ИСХОДНЫЙ ТЕКСТ =
Мир — это война. Война — это мир

Кризис наступает тогда, когда старый порядок уже умирает, а новый еще не готов родиться. В этот период появляется много токсичных образований[1]

Кофи Аннан (цитата А. Грамши), Генсек ООН

 

Таким новым «токсичным образованием» в период перехода от «односистемной» мировой модели к «многосистемной» модели, от доминирования одной цивилизации к развитию нескольких цивилизаций, от универсализма — к уникальным особенностям каждой ЛЧЦ становится в переходный период глобальная «Военно-силовая стратегия западной ЛЧЦ».

В этой связи встает со всей неизбежностью вопрос о «точке отсчета», а именно, когда начинает развиваться сценарий МО в соответствии со стратегией западной ЛЧЦ, и насколько объективно способны воспринять эту угрозу правящие элиты различных ЛЧЦ и государств.

Если говорить о способности объективного восприятия угрозы реализации подобного сценария МО, то, к сожалению, следует признать, что далеко не все правящие элиты способны и готовы это сделать сегодня. По целому ряду соображений, но, прежде всего, политическим: мало кому удобно говорить о нарастающем противостоянии в военно-силовой области потому, что неизбежно надо выступать против этого развития событий. Это означает, что на практике нужно выступать против США и целого ряда лидеров западной ЛЧЦ.

ЗАДАНИЯ =
1 – Определите, соответствуют ли утверждения (а), (б), (в) тексту о военно-силовой стратегии западной ЛЧЦ. Ответьте «да» или «нет» и подтвердите ответ точной цитатой из текста.
(а) Сегодня все правящие элиты способны объективно воспринять угрозу такого сценария МО.
(б) Слова эпиграфа принадлежат А. Грамши, а приводит их Кофи Аннан.
(в) Среди соображений, мешающих говорить о противостоянии в военно-силовой области, на первое место поставлены политические.
2 – Допишите текст о военно-силовой стратегии западной ЛЧЦ, продолжив его сразу после последнего предложения.
Приведённые далее записи — самостоятельный материал, с текстом не связанный.

ПРЕДОСТАВЛЕННЫЕ ЗАПИСИ =
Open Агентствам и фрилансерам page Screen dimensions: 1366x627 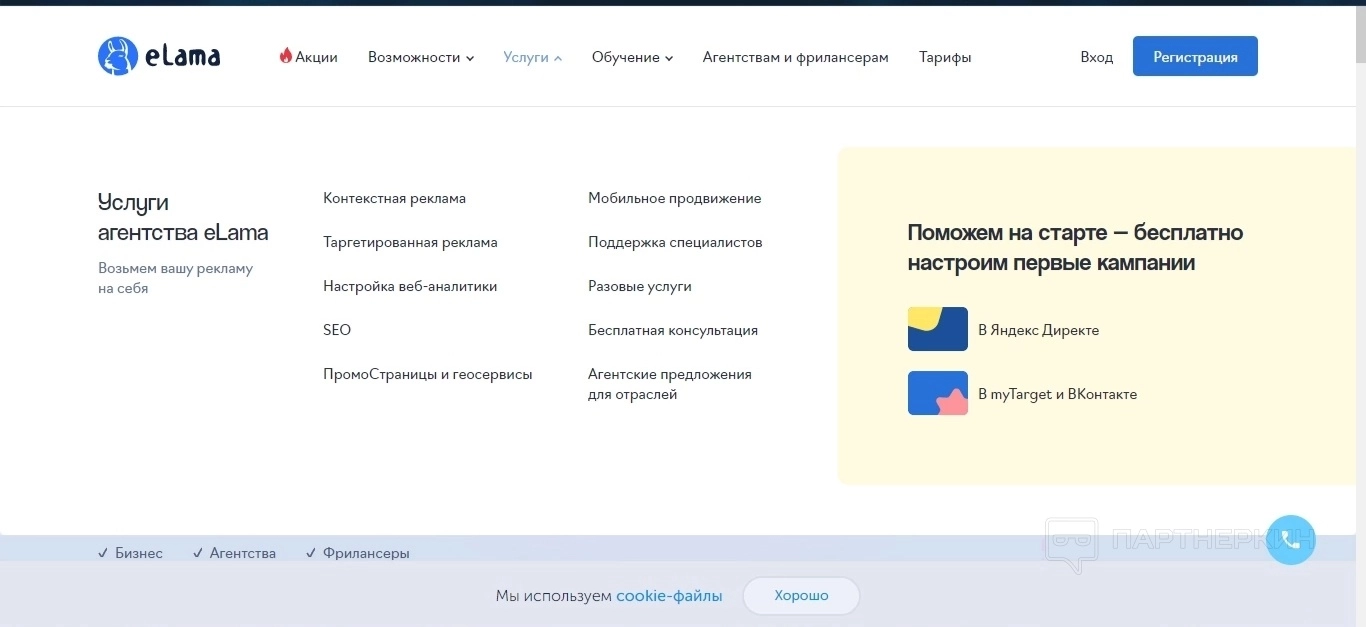(795, 58)
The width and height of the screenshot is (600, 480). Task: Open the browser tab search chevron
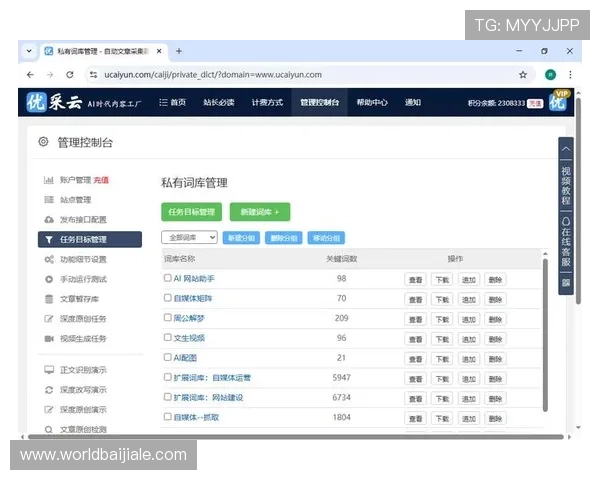coord(29,50)
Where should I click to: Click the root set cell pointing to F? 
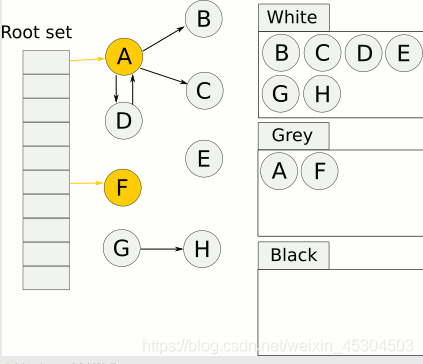[46, 182]
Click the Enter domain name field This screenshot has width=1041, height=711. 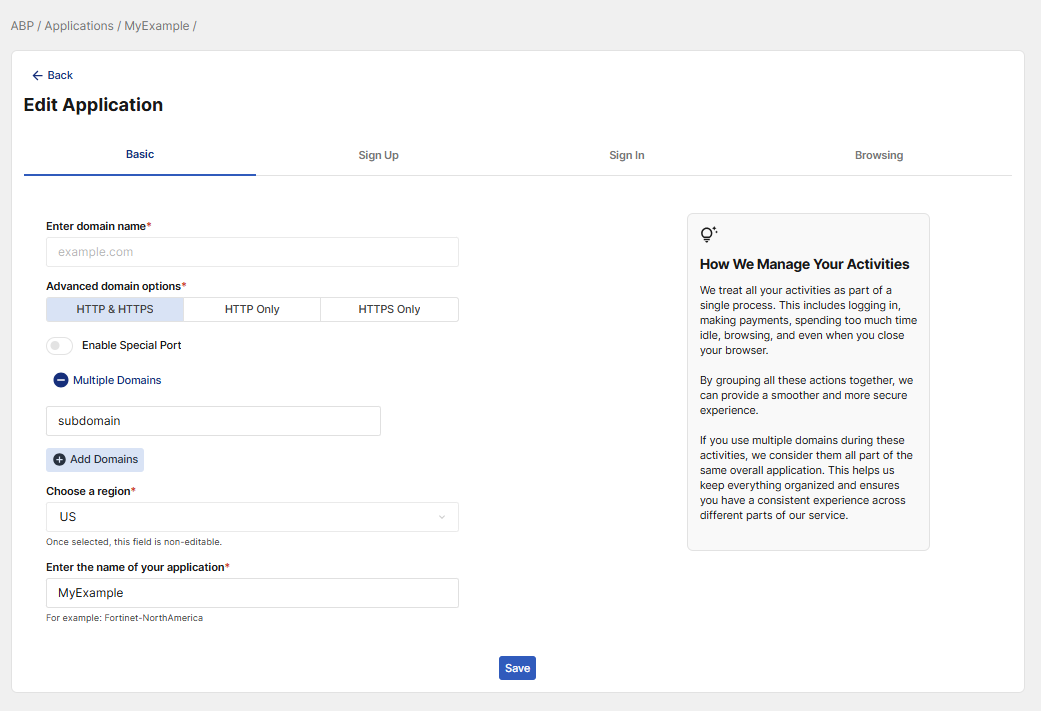(x=252, y=252)
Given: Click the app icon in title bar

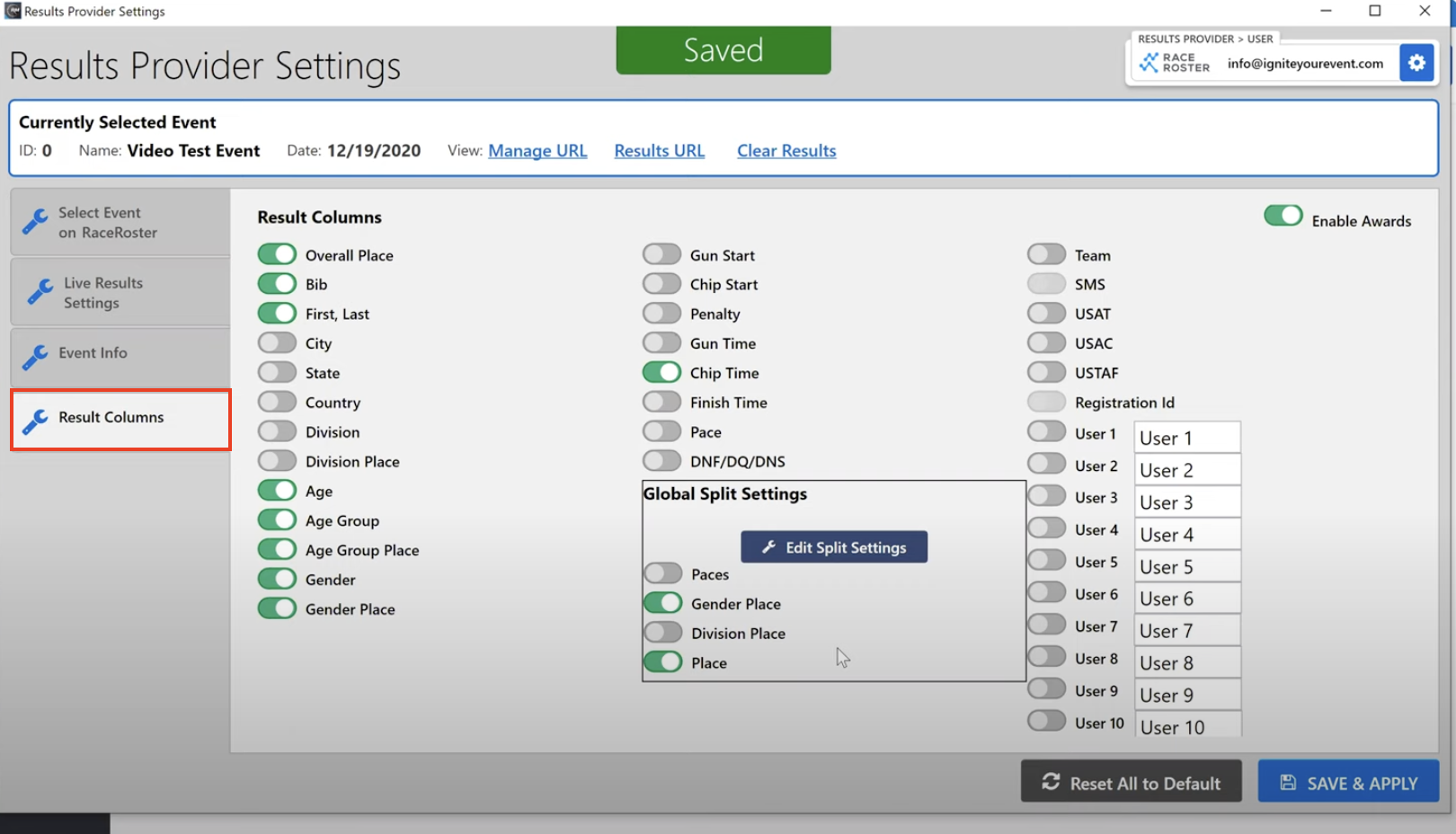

ОТВЕТЫ К ЗАДАНИЯМ =
1 –
(а) Нет: «далеко не все правящие элиты способны и готовы это сделать сегодня».
(б) Да: «Кофи Аннан (цитата А. Грамши), Генсек ООН».
(в) Да: «По целому ряду соображений, но, прежде всего, политическим».

2 –
Очень похоже, что столкновение локальных цивилизаций не просто неизбежно, но уже началось: западная ЛЧЦ хочет, во что бы то, ни стало, уже не просто сохранить свое господство, но и подчинить себе другие. Более того, правящая элита Запада уже начала — системно и последовательно — этот глобальный процесс. Поставки западных ВиВТ на Украину это фактически военное участие (пусть и «опосредованное», как говорят на Западе)[2] в цивилизационном конфликте.

Вместе с тем, крайне маловероятно, что изменение в соотношении мировых сил, с одной стороны, и попытки западной ЛЧЦ сохранить сложившуюся военно-политическую и финансово-экономическую систему силовыми средствами, с другой, не приведут к войне.

В современном международном контексте исключительно невоенные сценарии развития МО никак нельзя включить в число наиболее вероятных. Вопрос стоит лишь о «доле» собственно военной силы и других инструментов «жесткой силы» в общей силовой компоненте этой войны будущего. И в том, что сегодня понимается под «жесткой силой» и военной силой.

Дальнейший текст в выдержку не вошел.